The interest in Floating Offshore Wind Turbines (FOWTs) is growing worldwide as the energy demand is increasing rapidly and the traditional energy sources are both environmentally and economically unsustainable. The floating technology would allow the exploitation of large sea areas at great distances from the coast, where the wind potential is greater and the seabed is too deep for bottom-fixed installations.

Today, many floating offshore wind foundations are available, some more consolidated, such as the spar-buoy or the semi-submersible, while others are still at an earlier level of design and experimentation (Ghigo et al. 2020). The first operative floating wind farm, Hywind Scotland was concluded in 2017, consisting of 5 spar-buoys supporting 6 MW devices for a nominal capacity of 30 MW. Currently, there are several floating wind farm projects, especially in the North Sea, along the Atlantic Ocean coasts and the Mediterranean Sea, but still in the preliminary stage. Among the main obstacles to the diffusion of floating offshore wind is the lack of public data, which can be used to verify and validate numerical models essential for assessing the performance of the various technologies. The most known open-source software is Open-Fast (Jonkman et al. 2005), developed by National Renewable Energy Laboratories (NREL), which is considered the reference software for the simulation of floating offshore wind turbines. The main drawback of OpenFast is the poor readability of the source code, making it difficult to change the code and adapt to the user's different needs.

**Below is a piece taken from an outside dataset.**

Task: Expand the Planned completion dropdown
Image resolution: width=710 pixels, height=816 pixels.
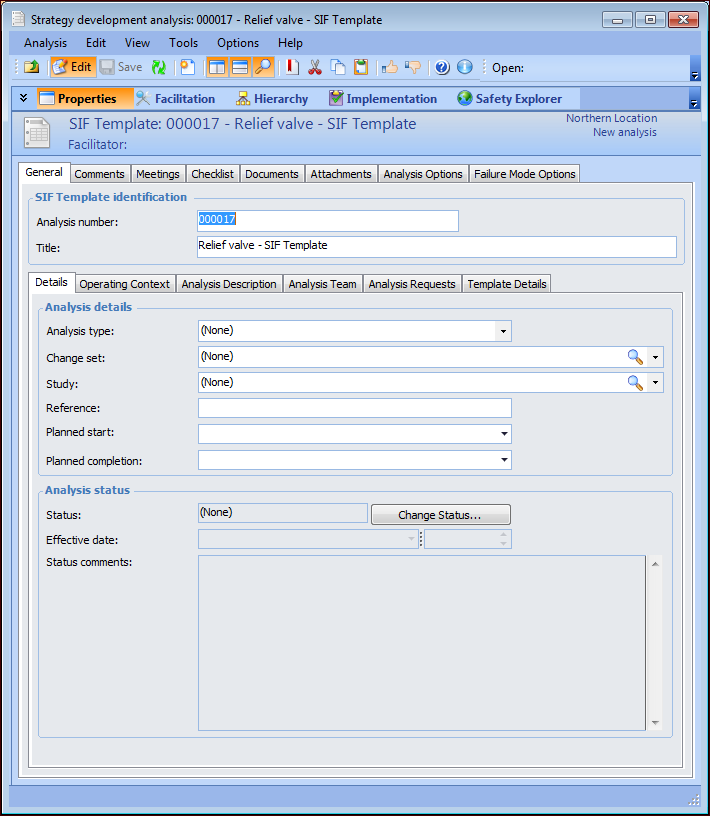Action: tap(503, 460)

As a result, numerous models have been developed over the last few years, as reported by Farraggiana et al. (2022), for different applications: to investigate the dynamic response of floating wind turbines (Liu et al. 2023), to increase the wind turbine productivity (Cottura et al. 2022), for the optimization of floating foundations (Ojo et al. 2022) and for the implementation of new control systems (Zhang et al. 2022).